■ **THE DATA**:
/---
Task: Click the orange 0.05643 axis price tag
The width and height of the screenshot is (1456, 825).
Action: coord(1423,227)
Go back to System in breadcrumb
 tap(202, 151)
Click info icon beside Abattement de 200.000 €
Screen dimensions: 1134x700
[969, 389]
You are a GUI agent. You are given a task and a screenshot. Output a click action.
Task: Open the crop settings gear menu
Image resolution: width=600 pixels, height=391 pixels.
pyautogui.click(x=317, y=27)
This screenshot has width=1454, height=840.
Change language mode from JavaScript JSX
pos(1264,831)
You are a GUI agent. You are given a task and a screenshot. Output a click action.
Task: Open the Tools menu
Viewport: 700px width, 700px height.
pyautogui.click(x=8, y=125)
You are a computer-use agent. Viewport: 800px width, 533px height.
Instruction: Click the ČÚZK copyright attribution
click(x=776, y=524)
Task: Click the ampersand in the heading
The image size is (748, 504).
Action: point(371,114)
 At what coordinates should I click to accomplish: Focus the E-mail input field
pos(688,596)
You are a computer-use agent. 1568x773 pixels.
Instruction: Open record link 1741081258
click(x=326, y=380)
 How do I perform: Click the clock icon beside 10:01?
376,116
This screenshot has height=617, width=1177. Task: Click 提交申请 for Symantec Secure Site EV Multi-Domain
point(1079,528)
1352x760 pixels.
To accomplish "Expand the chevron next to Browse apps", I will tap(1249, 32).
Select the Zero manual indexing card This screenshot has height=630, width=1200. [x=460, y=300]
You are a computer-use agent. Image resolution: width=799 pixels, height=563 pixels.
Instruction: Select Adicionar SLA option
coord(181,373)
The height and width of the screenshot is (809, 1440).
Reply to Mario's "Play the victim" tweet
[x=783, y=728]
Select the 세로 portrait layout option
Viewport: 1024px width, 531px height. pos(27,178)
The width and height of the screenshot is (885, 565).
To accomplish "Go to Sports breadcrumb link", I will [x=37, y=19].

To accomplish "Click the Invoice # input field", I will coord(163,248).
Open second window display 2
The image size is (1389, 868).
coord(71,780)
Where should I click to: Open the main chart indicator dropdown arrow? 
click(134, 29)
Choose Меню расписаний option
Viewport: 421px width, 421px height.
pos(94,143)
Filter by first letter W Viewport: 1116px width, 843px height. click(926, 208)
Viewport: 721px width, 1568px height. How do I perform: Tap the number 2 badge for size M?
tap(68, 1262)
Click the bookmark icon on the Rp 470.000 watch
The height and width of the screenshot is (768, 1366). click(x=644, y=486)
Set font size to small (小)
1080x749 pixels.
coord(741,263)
\---
■ **THE TASK**:
In the material above, find the line containing "Instruction: Select Adicionar SLA option" and the line containing "The width and height of the screenshot is (885, 565).", then write out exactly those two lines and every line between them, and nothing more.

■ **EXPECTED ANSWER**:
Instruction: Select Adicionar SLA option
coord(181,373)
The height and width of the screenshot is (809, 1440).
Reply to Mario's "Play the victim" tweet
[x=783, y=728]
Select the 세로 portrait layout option
Viewport: 1024px width, 531px height. pos(27,178)
The width and height of the screenshot is (885, 565).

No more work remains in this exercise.